If you head over here: mysql on bkbits.net you can get a copy of the NDB team trees. This is where we push stuff before it hits the main MySQL trees so that we can get some extra testing in (also for when pulling from the main tree). So you can be relatively assured that this is going to work fairly well for NDB and have the latest bug fixes.

Of course, if anything is going to break here – it’s going to be NDB :)

This should allow you to get easy access to the latest-and-greatest NDB code.

At some point soon I’ll update my scripts that generate doxygen output (and builds) to do the -ndb trees.

enjoy!

weekly builds

Saturn’s autoweb

I’ve hacked my scripts that generate doxygen docs to also build MySQL 4.1, 5.0 and 5.1 for AMD64 (the box that it’s running on) with Cluster. This is to help my idea of running Gallery at home with NDB disk data tables in very recent MySQL builds.
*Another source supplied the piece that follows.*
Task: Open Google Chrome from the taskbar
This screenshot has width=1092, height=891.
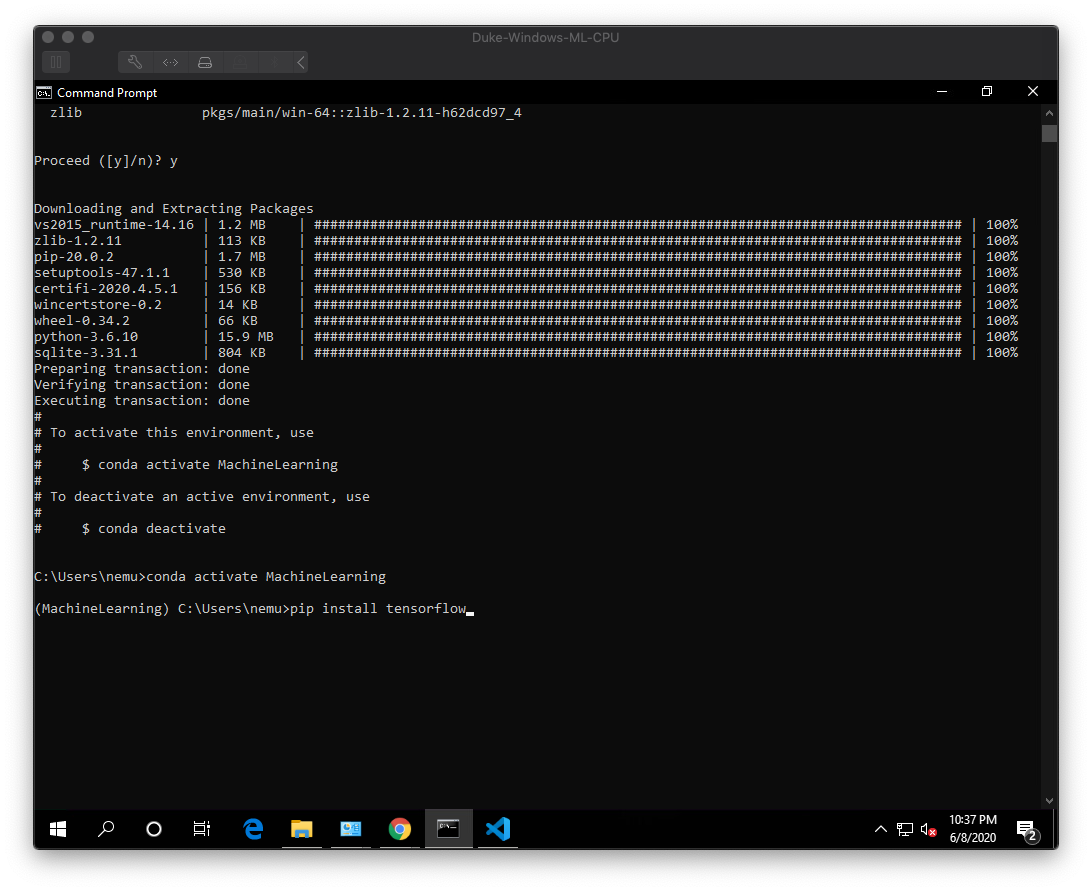Action: pos(399,829)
How’s it going so far? Well… I’ve found some bugs and some seemingly strange behaviour here and there. However, bug reports will come, and I’m currently running a bit of an older build.

I’ll make the URL of the Gallery public at some point too

DaveM on Ingo’s SMP lock validator

DaveM talks about Ingo’s new SMP lock validator for linux kernel

A note reminding me to go take a look and see what can be ripped out and placed into various bits of MySQL and NDB. Ideally, of course, it could be turned into a LD_PRELOAD for pthread mutexes.

Anybody who wants to look deeper into it before I wake up again is welcome to (and tell me what they find)

How auto_increment is implemented in NDB

I was writing this in an email to a co-worker today, could possibly interest people in the outside world as well. It’s a good idea to look at the source at the same time as reading this :)

In ha_ndbcluster::write_row(byte*),

if (table_share->primary_key != MAX_KEY)
{
/*
* Increase any auto_incremented primary key
*/
if (has_auto_increment)
{
THD *thd= table->in_use;

m_skip_auto_increment= FALSE;
update_auto_increment();
/* Ensure that handler is always called for auto_increment values */
thd->next_insert_id= 0;
m_skip_auto_increment= !auto_increment_column_changed;
}
}

We set next_insert_id to 0 so that in handler::update_auto_increment() we end calling the handler and never doing it just inside the server.

The handler function that we end up in is: ha_ndbcluster::get_auto_increment().

From here we end up inside NDB to do the actual work (not in the table handler).

Looking inside storage/ndb/src/ndbapi/Ndb.cpp at the method:

Ndb::getAutoIncrementValue(NdbDictionary::Table*,Uint32)

which really just calls Ndb::getTupleIdFromNdb(Uint32,Uint32)
which either returns a cached value, or goes off and does a call to NDB to get either 1 auto increment value or the full cacheSize we’ve requested (which is worked out in ha_ndbcluster::get_auto_increment()). This increment is done in the interestingly named Ndb::opTupleIdOnNdb(Uint32 aTableId, Uint64 opValue, Uint32 op) (with op=0).

This increments an entry in the SYSTAB_0 table inside the sys database in NDB. The row with SYSKEY_0 equal to the table id keeps the auto increment value. You can watch this by using a tool such as ndb_select_all on this table (grepping for the table id which you found with ndb_show_tables) while inserting rows into a table with an auto_increment value.